Objectives: Rheumatoid Arthritis (RA) can accelerate atherosclerosis (AS) plaque formation. High prevalence of AS has been demonstrated in early-stage RA patients. Therefore, there is an urgent need to investigate what mechanisms and key molecules accelerate AS in RA to improve the management of RA. Methods: We retrieved gene expression data for RA (GSE45291) and atherosclerosis (GSE28829) from Gene Expression Omnibus (GEO). Seventeen key genes were identified, and the top one candidate hub gene was SLAM family member 8 (SLAMF8).
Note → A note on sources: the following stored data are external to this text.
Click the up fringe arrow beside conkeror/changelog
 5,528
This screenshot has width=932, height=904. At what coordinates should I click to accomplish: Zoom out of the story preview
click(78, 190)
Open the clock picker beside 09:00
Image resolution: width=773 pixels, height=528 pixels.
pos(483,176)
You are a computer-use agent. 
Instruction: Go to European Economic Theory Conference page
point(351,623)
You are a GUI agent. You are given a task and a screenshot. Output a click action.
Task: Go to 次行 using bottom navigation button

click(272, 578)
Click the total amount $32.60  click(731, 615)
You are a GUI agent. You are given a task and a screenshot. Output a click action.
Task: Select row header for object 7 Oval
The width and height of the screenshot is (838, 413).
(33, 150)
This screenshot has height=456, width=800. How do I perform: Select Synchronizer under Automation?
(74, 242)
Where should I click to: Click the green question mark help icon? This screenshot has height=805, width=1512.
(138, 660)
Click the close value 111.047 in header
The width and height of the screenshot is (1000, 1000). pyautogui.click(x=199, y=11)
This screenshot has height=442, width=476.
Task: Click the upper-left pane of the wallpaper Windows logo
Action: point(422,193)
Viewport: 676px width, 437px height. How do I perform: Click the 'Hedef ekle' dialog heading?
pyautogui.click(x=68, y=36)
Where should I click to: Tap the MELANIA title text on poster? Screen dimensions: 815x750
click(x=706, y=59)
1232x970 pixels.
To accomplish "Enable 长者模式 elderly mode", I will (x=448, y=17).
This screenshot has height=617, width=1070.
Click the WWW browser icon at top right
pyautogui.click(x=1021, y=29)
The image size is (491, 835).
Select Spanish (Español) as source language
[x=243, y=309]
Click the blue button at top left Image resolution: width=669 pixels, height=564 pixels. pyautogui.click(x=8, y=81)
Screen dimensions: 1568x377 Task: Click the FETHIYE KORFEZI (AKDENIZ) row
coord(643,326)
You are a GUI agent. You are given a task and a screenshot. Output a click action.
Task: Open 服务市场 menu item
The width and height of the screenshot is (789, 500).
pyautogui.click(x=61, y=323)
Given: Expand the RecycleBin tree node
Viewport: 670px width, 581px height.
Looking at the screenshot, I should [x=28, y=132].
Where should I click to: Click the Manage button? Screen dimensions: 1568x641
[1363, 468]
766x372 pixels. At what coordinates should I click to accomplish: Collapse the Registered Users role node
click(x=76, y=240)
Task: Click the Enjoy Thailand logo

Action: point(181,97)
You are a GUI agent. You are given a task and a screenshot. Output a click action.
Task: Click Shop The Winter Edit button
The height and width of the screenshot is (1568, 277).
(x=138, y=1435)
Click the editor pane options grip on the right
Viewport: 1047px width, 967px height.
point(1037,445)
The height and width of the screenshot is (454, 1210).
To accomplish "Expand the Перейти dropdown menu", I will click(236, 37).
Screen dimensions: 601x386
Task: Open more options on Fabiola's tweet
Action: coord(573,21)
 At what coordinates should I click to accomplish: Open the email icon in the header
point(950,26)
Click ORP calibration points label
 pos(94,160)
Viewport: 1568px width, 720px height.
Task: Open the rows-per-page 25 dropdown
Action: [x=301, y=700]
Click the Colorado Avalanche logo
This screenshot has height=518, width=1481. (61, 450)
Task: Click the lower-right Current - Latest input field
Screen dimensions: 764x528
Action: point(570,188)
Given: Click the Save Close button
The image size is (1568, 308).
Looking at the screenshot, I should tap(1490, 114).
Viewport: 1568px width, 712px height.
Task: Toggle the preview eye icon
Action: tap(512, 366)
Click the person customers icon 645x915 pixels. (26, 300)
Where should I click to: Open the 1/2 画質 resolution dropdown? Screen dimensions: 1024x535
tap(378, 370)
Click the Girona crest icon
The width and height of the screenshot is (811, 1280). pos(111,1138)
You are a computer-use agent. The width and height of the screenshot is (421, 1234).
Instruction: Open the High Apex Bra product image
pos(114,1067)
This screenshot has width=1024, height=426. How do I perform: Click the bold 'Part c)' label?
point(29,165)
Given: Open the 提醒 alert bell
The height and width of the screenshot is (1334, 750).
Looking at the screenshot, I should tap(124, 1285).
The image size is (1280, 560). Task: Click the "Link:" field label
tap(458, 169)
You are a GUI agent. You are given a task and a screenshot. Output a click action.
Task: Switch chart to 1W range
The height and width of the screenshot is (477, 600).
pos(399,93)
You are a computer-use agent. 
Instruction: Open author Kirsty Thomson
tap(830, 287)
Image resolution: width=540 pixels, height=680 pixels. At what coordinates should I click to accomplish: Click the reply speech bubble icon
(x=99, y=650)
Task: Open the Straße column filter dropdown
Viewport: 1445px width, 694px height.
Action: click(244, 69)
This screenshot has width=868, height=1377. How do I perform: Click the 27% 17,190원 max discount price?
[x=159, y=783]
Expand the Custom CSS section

To investigate the role of SLAMF8 in AS and RA, U937 cells were differentiated into macrophages using Phorbol 12-myristate 13-acetate (PMA) and further transformed into foam cells by oxidized low-density lipoprotein (ox-LDL) treatment and siRNA was manipulated to knock down SLAMF8. Flow Cytometry was employed to assess cell state. The mRNA and protein expressions of the genes were investigated using western blot and RT-qPCR. Results: SLAMF8 was screened as a key gene by bioinformatic methods. Compared to Mφ, SLAMF8, TLR4 and inflammatory cytokines, tumor necrosis factor α (TNF-α), and Interleukin 6 (IL-6) were noticeably expressed in foam cells. Knockdown of SLAMF8 could remarkably curtail TLR4, TNF-α, and IL-6 protein levels. Antagonizing SLAMF8 could attenuate inflammatory factors and apoptosis of foam cells by inhibiting the TLR4 pathway, thus mitigating the severity of AS in RA. Conclusions: Our work demonstrated that SLAMF8 promoted AS in patients with RA by inducing inflammation and apoptosis of foam cells via TLR4 signaling. Therefore, SLAMF8 could be a possible therapeutic spot for AS in RA patients.